DAMSDet: Dynamic Adaptive Multispectral Detection Transformer¶

Conference: ECCV 2024
arXiv: 2403.00326
Code: GitHub
Area: Object Detection
Keywords: Infrared-Visible Detection, Multispectral Fusion, DETR, Modality Competitive Selection, Deformable Cross-Attention

TL;DR¶

DAMSDet proposes a dynamic adaptive infrared-visible object detection method based on the DETR architecture. By utilizing Modality Competitive Query Selection (dynamically selecting the dominant modality feature as the initial query for each object) and Multispectral Deformable Cross-Attention (adaptively sampling and aggregating bi-modal features across multiple semantic levels), it simultaneously addresses the dual challenges of complementary information fusion and modality misalignment, significantly outperforming the state-of-the-art (SOTA) on four public datasets.

Background & Motivation¶

Background: Infrared-visible object detection achieves all-weather robust detection by fusing complementary information from dual modalities. Infrared imaging is unaffected by illumination and smoke but lacks texture details; visible light provides rich textures and colors but is constrained by low-light environments.

Limitations of Prior Work: - Difficulty in Complementary Feature Fusion: The complementary characteristics of different objects in the same scene vary significantly; some objects completely disappear in visible light (due to smoke occlusion), while others have partial information in both modalities. Global weights or region-level fusion methods lack sufficient granularity. - Modality Misalignment: Infrared and visible images often have registration offsets; even after manual registration, objects still exhibit displacement. AR-CNN requires extra paired bounding box annotations to learn offsets, which is highly expensive. - Coarse Existing Fusion Methods: One-step fusion or whole-image feature fusion struggles to fully exploit complementary information in complex scenes.

Mechanism: Drawing inspiration from the human observation pattern—focusing on salient objects in each modality first, and then progressively aggregating key information from both modalities. A DETR cascaded decoder structure is used for layer-by-layer refinement.

Method¶

Overall Architecture¶

DAMSDet consists of four main components: 1. Bi-modal Specific CNN Backbones: Extract infrared and visible features respectively. 2. Bi-modal Specific Efficient Encoders: Reference the efficient encoder design of RT-DETR, combining Transformers and CNNs to reduce computational complexity. 3. Modality Competitive Query Selection (MCQS): Competitively selects salient modality features from the bi-modal encoded features to serve as initial queries. 4. Multispectral Transformer Decoder: Progressively refines queries across multiple semantic levels using multispectral deformable cross-attention.

Key Designs¶

1. Modality Competitive Query Selection (MCQS)

Concatenates the bi-modal encoded feature sequences and projects them through a linear layer to obtain a score for each feature point.
Selects the Top-\(K\) highest-scoring features as initial queries: \(z = \text{Top-}K(\text{Linear}(\text{concat}(I, V)))\)

> _Recorded data_
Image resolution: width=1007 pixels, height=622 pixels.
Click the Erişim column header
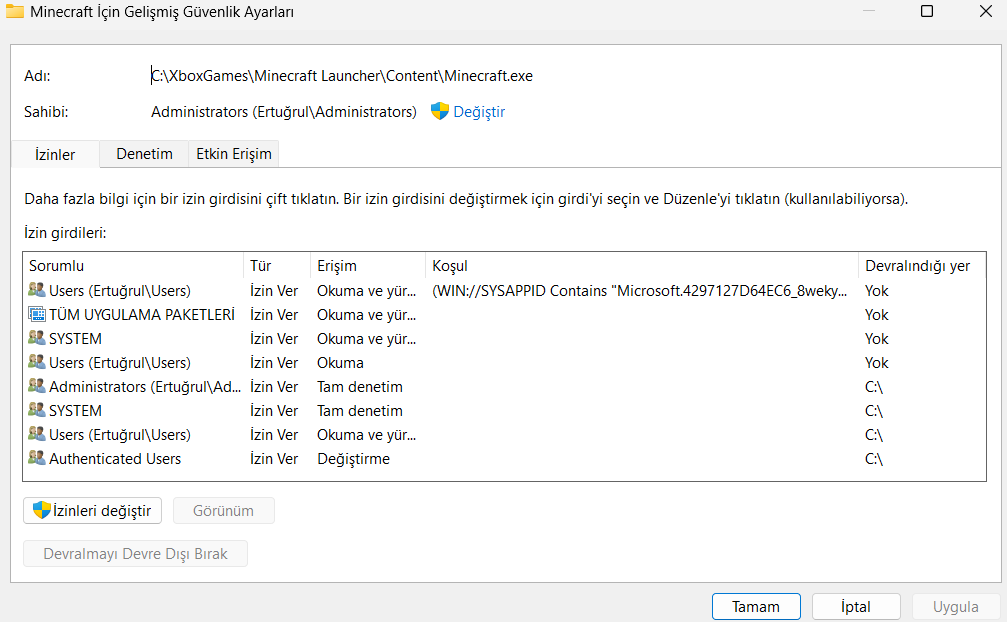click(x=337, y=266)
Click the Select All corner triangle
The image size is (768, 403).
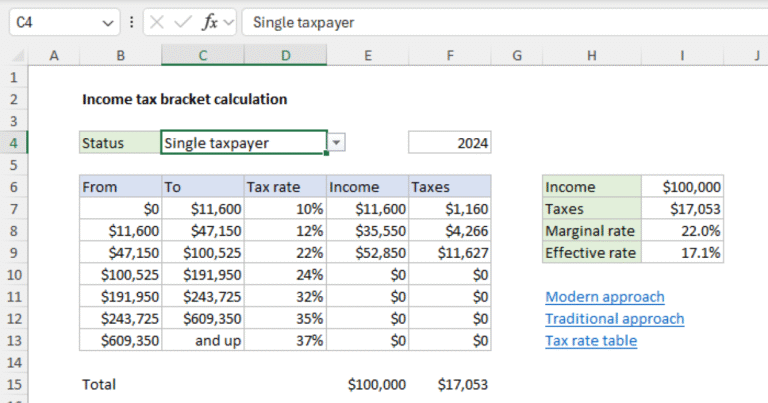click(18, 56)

> _Challenge 1_
Write out the part of the DAMSDet summary from "Overall Architecture¶" up to and including "1. Modality Competitive Query Selection (MCQS)".
> _Challenge 2_
Answer these questions using the DAMSDet summary:
(a) At which conference was DAMSDet presented?
(b) What does AR-CNN require in order to learn offsets?
(c) Which model's efficient encoder design do the bi-modal specific efficient encoders reference?

> _Task output 1_
Overall Architecture¶

DAMSDet consists of four main components: 1. Bi-modal Specific CNN Backbones: Extract infrared and visible features respectively. 2. Bi-modal Specific Efficient Encoders: Reference the efficient encoder design of RT-DETR, combining Transformers and CNNs to reduce computational complexity. 3. Modality Competitive Query Selection (MCQS): Competitively selects salient modality features from the bi-modal encoded features to serve as initial queries. 4. Multispectral Transformer Decoder: Progressively refines queries across multiple semantic levels using multispectral deformable cross-attention.

Key Designs¶

1. Modality Competitive Query Selection (MCQS)

> _Task output 2_
(a) ECCV 2024
(b) Extra paired bounding box annotations
(c) RT-DETR